5 star open phylogenetic data

23 Nov

I’ve recently come across the idea of stars for open data quality thanks to Steve Moss. The table below is from 5stardata:

make your stuff available on the Web (whatever format) under an open license
★★ make it available as structured data (e.g., Excel instead of image scan of a table)
★★★ use non-proprietary formats (e.g., CSV instead of Excel)
★★★★ use URIs to denote things, so that people can point at your stuff
★★★★★ link your data to other data to provide context


How does this relate to phylogenetic data?

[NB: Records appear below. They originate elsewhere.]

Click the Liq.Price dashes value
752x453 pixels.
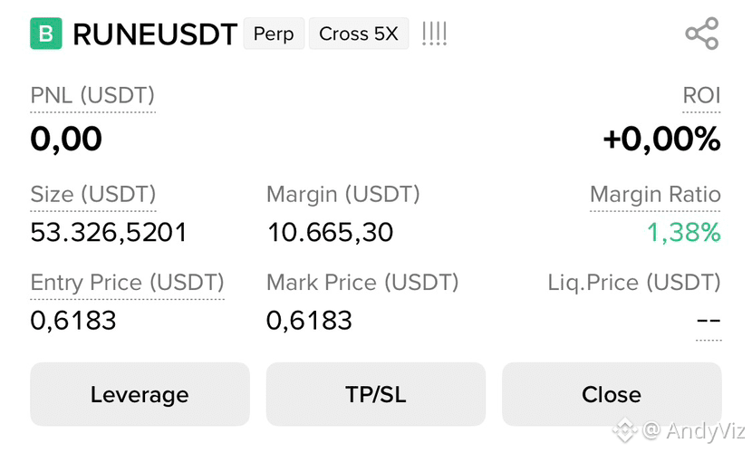coord(709,320)
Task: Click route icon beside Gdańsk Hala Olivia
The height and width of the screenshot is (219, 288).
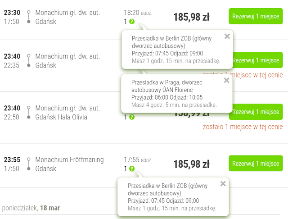Action: [29, 113]
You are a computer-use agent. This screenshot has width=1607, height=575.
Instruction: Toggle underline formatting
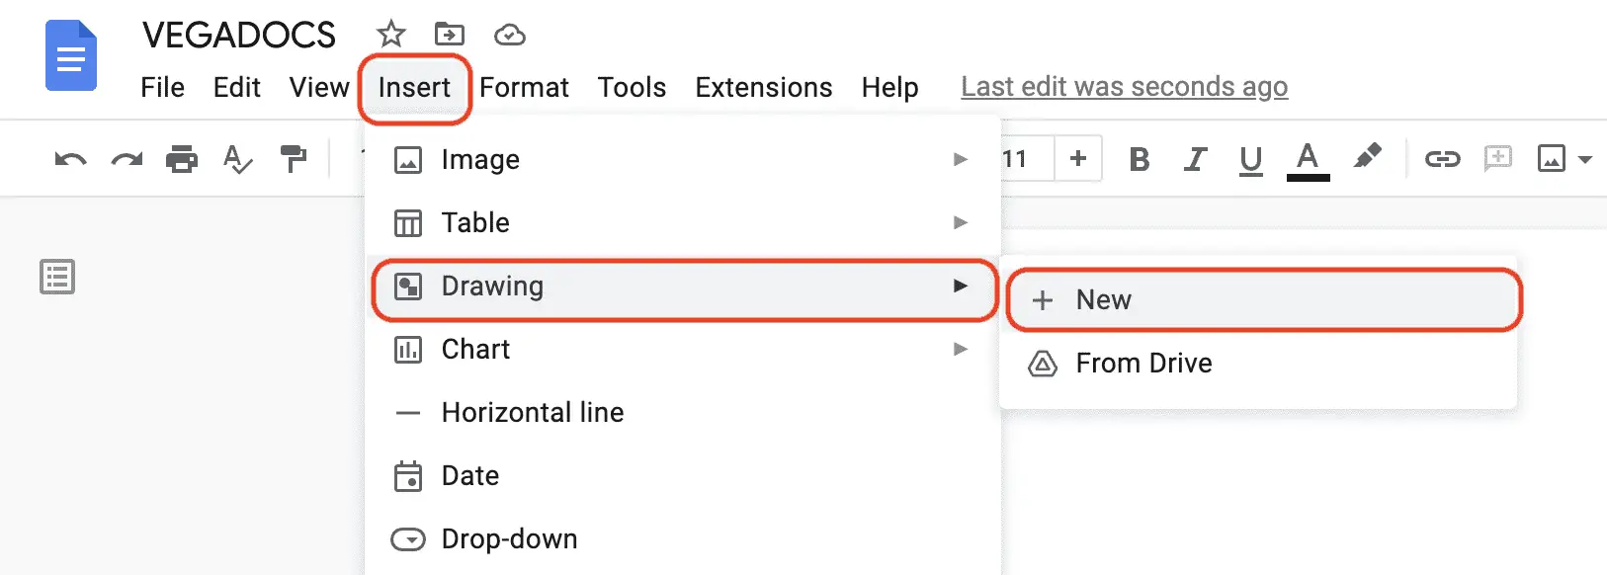click(x=1250, y=158)
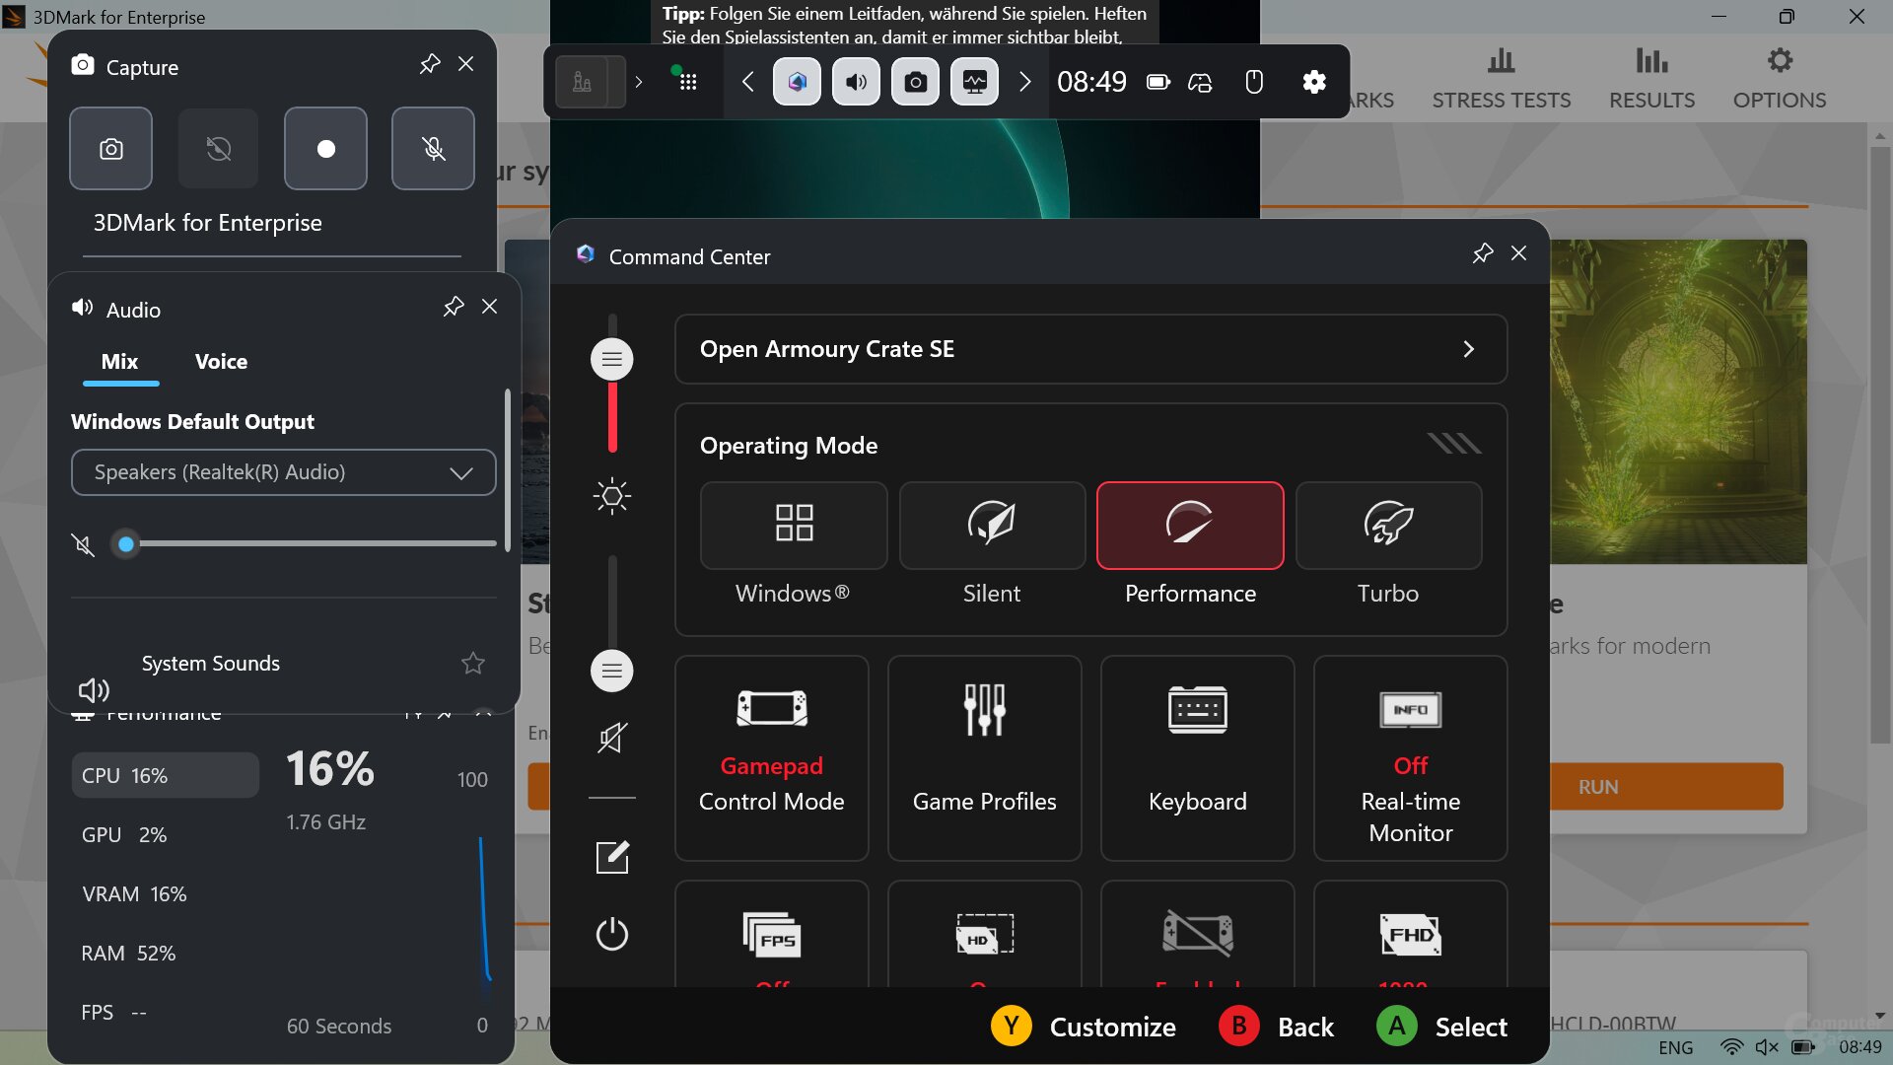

Here is my suggestion for a star system for phylogenetic data:
Anyone want to suggest changes to this star system?

publish a picture of your tree in a journal article
★★ make seq alignment, tree & metadata available in suppl data with the paper
★★★ as 2star but save as XML e.g. NeXML, PhyloXML in supplementary data with the paper
★★★★ as 3star but place open access NeXML file on FigShare or Dryad with URIs
★★★★★ as 4star and link your data to other data to provide context


1 star: Surely we are past the point where people do not archive their newick tree file? Or am I being too optimistic?

2 star: This seems to be the current standard. Metadata often means a Word doc table or Excel spreadsheet. Unfortunately these complex and fragile proprietary file formats create a barrier to machine reading the data. A simple csv file would be much better and you could easily open it in Excel if you really insist. Surely open access publication is a prerequisite for 2 stars?

3 star: Want to increase your star rating? This would be an easy step to take for most people. Many good programs are supporting new rich standard formats like NeXML and PhyloXML and we should hassle the authors of software not doing so.

4 star: Again this is an easy win. Make sure your data is open access, machine findable and machine readable. Figshare is ridiculously powerful and easy to work with. Your files (all of them) can be bulk uploaded. You will get a repository doi link to quote in your manuscript and share with people. Individual files have doi links too.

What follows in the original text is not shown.